His students at the university do everything (and he means everything) using blogs and Twitter. He stopped giving lectures and instead works with students in a single place a few times a week. This makes it very hard for him to follow what is going on. The number of posts that are generated in his courses are too many for him to read them all. If you are facilitating a Massive Open Online Course (MOOC) this gets worse. This is why we do learning analytics. This has a lot of attention now with a conference and a Society for Learning Analytics Research
Next he mentions the quantified self movement: self-knowledge to self-tracking. If a tool gives you a good mirror about your behaviour, then this might make it easier to actually change your behaviour. He showed many examples from the consumer market (i.e. Nike+ Fuelband or the Fitbit. He is trying to see if you could develop similar applications for learning. Imagine setting a goal for how many words you want to learn every day and a device that shows you how many you’ve learned for the day. He wants to create awareness in the student, so that they can “drive” themselves better. This is different from the current efforts in learning analytics where they are mostly used to give more information to the institution (Duval doesn’t like that). He showed us an example of the dashboard that he uses to see the student’s activity on the blogs and on Twitter. The students have access to this information too and can see that data for their peers: openness and full transparency. This measuring leads to externalities that aren’t necessarily good (think students writing tweetbots to get good score). Duval depends on the self-regulating abilities of the group of students.

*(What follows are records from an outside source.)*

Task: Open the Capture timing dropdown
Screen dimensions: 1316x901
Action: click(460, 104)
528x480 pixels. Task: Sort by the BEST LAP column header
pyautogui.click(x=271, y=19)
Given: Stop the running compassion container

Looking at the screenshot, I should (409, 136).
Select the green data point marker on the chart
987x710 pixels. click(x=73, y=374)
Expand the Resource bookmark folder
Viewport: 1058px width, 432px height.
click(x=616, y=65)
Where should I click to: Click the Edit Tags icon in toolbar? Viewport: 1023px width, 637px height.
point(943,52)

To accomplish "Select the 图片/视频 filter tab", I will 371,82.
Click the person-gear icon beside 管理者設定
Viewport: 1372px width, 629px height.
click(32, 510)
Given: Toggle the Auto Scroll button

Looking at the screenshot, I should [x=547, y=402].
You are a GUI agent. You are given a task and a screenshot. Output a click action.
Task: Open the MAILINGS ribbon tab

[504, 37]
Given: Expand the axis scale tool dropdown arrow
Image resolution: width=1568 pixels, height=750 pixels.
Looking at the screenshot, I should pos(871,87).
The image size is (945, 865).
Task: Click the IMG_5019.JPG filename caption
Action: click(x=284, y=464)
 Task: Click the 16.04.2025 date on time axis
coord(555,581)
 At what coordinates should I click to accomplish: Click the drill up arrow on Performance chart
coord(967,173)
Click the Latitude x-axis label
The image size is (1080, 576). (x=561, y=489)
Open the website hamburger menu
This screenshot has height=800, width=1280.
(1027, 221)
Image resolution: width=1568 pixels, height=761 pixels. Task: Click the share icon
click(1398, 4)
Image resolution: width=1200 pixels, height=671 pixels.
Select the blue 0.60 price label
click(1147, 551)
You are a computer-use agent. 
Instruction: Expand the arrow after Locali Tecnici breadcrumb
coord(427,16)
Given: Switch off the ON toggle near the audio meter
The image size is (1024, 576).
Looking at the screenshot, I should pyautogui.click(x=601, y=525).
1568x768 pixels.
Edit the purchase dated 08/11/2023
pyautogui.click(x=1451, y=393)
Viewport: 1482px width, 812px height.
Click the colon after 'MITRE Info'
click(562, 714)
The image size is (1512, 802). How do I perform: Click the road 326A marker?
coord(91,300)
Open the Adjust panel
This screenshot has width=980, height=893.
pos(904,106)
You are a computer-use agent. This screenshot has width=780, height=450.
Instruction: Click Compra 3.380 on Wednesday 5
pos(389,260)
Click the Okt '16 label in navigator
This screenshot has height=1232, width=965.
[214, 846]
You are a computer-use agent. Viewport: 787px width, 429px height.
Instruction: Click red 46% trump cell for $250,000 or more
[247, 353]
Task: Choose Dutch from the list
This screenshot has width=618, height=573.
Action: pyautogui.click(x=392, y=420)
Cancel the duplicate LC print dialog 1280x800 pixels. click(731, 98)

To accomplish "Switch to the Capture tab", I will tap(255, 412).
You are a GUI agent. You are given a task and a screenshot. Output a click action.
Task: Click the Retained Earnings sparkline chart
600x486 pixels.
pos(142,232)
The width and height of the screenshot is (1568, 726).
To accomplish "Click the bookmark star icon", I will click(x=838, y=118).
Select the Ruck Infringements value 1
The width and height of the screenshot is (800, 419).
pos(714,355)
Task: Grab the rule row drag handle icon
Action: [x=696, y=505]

At the beginning of each course he tells his student that everything will be open in the course. He might have a debate about this, but he never gives in. He doesn’t think you can become an engineer without having the ability to engage openly with the society. If a student has very conscionable objections around privatey, then he sometimes allows them to publish under an alias.
If you collect a lot of data about people, then you can make technology enhanced learning more of an exact (i.e. hard) science. He wrote a paper titled: Dataset-driven Research for Improving Recommender Systems for Learning.
This whole field has a couple of issues:
- What can we measure? Time, time spent artefact produced, socal interactions, location. Many other things might be important.
- Privacy might become an issue: we will know so many things about everybody. One solution might be Attention Trust which defines four consumer rights for your (attention) data: property, mobility, economy and transparency. Our idea about privacy is changing, he referred to Public Parts by Jeff Jarvis.
- When does support become enslaving (see this blogpost)
His solution for the problems (once again): openness.
Duval’s talk had a lot of similarities with the talk I will be delivering tomorrow. Luckily we both come from slightly different angles and don’t share all our examples. If you attended his talk and didn’t enjoy his, then you can skip mine! If you loved it, come and get more tomorrow morning.